Over the last two weeks, three law firms were hit with negative media coverage. First, there was the Florida law firm that abruptly terminated 14 employees because they wore identical orange shirts. Then there was the exodus of approximately 36 partners at a BigLaw firm since the beginning of 2012. And then there was the “one bad apple,” a corporate partner at a BigLaw firm who allegedly assaulted his girlfriend.
In all three examples, these law firms did not seem to adequately prepare for the worst. The Florida law firm failed to think about the consequences of its HR actions before the news got out. Then it made the big mistake of saying “no comment” when asked to discuss the matter with a major daily newspaper in South Florida.

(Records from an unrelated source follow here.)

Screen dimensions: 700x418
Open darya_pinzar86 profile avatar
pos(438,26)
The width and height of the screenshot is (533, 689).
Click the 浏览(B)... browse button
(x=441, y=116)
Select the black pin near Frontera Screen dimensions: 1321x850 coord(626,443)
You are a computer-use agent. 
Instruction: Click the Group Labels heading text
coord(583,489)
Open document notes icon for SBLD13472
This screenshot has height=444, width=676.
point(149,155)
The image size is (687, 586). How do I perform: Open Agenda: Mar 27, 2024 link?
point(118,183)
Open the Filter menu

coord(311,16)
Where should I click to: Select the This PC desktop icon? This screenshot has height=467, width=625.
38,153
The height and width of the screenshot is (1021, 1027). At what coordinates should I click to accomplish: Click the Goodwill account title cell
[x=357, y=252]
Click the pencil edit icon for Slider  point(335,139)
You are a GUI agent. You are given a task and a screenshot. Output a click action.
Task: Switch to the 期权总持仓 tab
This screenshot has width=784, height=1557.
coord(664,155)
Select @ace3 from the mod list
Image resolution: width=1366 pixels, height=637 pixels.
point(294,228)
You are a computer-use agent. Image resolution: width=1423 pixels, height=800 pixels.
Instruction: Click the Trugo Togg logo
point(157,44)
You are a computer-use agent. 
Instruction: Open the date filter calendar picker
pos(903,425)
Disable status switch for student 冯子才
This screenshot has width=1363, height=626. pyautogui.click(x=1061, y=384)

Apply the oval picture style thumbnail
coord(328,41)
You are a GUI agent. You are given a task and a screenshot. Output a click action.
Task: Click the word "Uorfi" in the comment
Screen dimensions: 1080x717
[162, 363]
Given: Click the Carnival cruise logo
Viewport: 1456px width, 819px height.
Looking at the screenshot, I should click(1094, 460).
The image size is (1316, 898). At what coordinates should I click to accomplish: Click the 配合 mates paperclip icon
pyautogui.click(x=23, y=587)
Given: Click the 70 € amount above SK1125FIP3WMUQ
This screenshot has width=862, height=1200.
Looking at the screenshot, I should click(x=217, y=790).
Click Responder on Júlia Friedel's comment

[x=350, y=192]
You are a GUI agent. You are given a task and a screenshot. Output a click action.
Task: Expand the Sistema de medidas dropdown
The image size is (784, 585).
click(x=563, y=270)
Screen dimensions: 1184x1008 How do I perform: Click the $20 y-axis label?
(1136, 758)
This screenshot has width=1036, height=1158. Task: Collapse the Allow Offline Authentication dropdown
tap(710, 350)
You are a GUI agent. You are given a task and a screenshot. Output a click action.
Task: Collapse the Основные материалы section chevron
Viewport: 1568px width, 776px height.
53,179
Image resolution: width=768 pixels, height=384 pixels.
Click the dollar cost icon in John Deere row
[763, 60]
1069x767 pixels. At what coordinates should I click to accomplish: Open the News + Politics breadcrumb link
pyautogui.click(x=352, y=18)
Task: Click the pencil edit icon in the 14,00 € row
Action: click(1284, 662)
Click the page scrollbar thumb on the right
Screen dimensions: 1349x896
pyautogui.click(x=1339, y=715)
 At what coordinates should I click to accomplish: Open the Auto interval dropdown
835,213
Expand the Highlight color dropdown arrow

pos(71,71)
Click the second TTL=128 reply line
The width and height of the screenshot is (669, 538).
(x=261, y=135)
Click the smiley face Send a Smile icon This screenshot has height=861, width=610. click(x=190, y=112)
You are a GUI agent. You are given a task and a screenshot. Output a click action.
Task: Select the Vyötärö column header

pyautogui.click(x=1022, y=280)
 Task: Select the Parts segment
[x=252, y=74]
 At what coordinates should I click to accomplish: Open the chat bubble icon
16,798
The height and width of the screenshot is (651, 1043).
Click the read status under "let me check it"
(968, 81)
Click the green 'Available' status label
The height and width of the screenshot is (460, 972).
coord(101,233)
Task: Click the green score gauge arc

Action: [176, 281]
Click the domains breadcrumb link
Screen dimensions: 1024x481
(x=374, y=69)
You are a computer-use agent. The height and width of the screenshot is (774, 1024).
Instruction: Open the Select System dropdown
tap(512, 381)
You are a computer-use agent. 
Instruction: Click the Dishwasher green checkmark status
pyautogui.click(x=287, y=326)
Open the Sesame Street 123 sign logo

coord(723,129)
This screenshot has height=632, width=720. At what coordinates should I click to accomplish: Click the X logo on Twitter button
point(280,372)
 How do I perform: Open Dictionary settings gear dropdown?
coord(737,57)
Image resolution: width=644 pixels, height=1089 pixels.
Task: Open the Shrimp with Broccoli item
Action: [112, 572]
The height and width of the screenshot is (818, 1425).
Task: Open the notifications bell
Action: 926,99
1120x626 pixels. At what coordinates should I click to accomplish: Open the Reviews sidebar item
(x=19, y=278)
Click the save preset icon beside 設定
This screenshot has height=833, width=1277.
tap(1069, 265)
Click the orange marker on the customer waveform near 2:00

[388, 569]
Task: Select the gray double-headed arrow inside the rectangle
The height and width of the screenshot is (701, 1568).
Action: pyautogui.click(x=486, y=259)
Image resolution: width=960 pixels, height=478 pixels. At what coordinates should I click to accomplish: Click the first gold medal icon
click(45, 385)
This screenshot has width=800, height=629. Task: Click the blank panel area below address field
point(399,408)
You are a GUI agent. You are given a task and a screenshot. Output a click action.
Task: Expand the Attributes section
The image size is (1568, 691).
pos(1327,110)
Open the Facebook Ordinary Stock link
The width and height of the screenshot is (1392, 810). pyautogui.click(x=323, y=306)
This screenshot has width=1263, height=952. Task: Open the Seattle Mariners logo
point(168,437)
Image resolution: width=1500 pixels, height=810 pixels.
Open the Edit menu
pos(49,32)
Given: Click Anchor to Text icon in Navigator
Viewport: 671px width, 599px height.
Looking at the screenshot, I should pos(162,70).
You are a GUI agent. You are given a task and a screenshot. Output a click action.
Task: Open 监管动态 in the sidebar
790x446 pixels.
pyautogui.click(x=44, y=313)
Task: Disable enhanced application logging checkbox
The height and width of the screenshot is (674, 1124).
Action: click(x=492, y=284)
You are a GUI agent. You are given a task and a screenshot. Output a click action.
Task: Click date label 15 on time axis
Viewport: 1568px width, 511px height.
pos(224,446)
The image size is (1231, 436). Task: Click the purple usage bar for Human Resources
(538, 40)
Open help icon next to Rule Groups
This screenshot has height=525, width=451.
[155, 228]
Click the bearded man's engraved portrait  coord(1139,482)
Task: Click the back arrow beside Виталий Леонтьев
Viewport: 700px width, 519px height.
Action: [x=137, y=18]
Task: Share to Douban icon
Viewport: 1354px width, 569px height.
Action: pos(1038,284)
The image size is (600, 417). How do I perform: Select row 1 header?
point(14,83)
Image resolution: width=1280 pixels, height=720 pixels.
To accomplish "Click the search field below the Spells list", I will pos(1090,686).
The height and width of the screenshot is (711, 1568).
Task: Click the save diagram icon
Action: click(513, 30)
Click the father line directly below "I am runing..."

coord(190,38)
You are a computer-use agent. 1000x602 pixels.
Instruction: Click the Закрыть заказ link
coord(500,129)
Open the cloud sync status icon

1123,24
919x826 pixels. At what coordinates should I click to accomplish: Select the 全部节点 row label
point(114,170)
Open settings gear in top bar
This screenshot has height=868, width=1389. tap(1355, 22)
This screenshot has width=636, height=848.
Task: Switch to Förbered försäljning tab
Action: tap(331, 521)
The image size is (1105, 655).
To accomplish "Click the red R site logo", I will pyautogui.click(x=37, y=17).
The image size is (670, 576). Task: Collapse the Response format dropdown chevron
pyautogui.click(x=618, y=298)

Lesson: Any law firm contemplating mass layoffs must be prepared for a public outcry and should have a media statement drafted that at least partially explains why the layoffs were necessary.
The firm that experienced the partner exodus should have drafted media statements at the FIRST signs of partner concerns over compensation and most certainly when the first wave of partners departed earlier this year. Instead, it seems to have waited until the first wave of media coverage and now it’s forced to play catch-up with the media which is never an easy task.
In the case of the “one bad apple”, where the firm’s name is connected to the alleged criminal behavior of one partner or employee, that law firm at least put out a statement that said it was “working to understand the facts.” But it has not distanced itself from the partner who was arrested or expressed any concern for the alleged victim. As the criminal case against the partner progresses, the firm will face increased pressure to separate itself from the partner. If management stands by him as it “learns the facts” this can be detrimental to the firm’s reputation the longer it drags on..with online search results of the firm’s name bringing up even more stories about the alleged assault.
There are three key timelines in a crisis: Before, During and After. All too many firms don’t respond until they are in the middle of the crisis (During) rather than doing the legwork necessary in the “Before” phase to prepare for the worst. The firms that see around the corner –and that don’t sweep what seem to be minor problems under the rug– will always do better when a real crisis hits. And the damage to their reputations will be minimal if handled properly.